Monday, November 07, 2005

To my surprise...

. . . scholars such as Michael Gilleland, Richard Nokes, and Michael Drout have linked to my post on Tolkien.

I'd rather enjoy all the attention . . . if I weren't receiving it for a post in which I was, basically, sounding the profound depths of my ignorance. Oh well, at least, I ate my humble pie at the offset, so I won't have to eat my words later.

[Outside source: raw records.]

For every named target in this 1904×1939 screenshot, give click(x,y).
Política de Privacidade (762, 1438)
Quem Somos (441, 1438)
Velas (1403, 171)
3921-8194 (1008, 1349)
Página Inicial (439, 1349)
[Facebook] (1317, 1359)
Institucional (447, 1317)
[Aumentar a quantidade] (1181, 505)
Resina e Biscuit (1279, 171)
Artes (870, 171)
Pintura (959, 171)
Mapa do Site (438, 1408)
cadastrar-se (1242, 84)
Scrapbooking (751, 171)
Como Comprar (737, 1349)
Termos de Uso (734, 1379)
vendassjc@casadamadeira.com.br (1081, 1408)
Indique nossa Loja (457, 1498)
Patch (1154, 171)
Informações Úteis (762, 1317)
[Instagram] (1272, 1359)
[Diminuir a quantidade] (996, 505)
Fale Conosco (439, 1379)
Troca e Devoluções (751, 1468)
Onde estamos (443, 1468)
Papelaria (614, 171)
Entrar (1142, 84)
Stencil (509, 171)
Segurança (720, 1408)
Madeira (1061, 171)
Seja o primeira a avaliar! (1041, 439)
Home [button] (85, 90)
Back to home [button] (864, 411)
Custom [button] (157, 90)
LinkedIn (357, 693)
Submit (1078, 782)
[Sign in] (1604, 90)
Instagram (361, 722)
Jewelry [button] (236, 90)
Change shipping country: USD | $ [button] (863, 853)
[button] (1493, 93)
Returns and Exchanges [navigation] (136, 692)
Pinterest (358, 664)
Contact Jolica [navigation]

Speaking of edible words, the "humble" in "humble pie" comes from "umbles," which the Free Dictionary defines as:
"The entrails and coarser parts of a deer; hence, sometimes, entrails, in general."
Entrails, eh? Is that stuff edible? The Online Etymology Dictionary tells us more:
umbles: "edible inner parts of a deer or other animal," c.1400, see humble.
Edible . . . well, if you say so. But let's not stop there. Let's follow this to the bitter end and see humble:

humble: c.1250, from O.Fr. humble, earlier humele, from L. humilis "lowly, humble," lit. "on the ground," from humus "earth." Senses of "not self-asserting" and "of low birth or rank" were both in M.E. The verb is c.1380 in the intrans. sense of "to render oneself humble;" 1484 in the trans. sense of "to lower (someone) in dignity."
From humus, eh? That could make for some nice intertextual, cross-lingual puns:
"Adam, ah Adam, man of earth,
T'were best remain a human humble."
But what's this to do with umbles? Just keep reading under "humble" to find out:
To eat humble pie (1830) is from umble pie (1648), pie made from umbles "edible inner parts of an animal" (especially deer), considered a low-class food. The similar sense of similar-sounding words (the "h" of humble was not pronounced then) converged in the pun. Umbles, meanwhile, is M.E. numbles "offal" (with loss of n- through assimilation into preceding article), from O.Fr. nombles "loin, fillet," from L. lumulus, dim. of lumbus "loin."
I see. Given my 'druthers, I'd rather have my humble pie in French. But even in English, better to have humble pie now than eat exultant crow later.


At 10:18 PM, Blogger Kevin Kim said...

Perhaps it takes guts to be humble.


At 4:20 AM, Blogger Horace Jeffery Hodges said...

Kevin, I shall strive for the humility that you embody.

But perhaps with all of that hiking up the Namsan, you're getting less humble.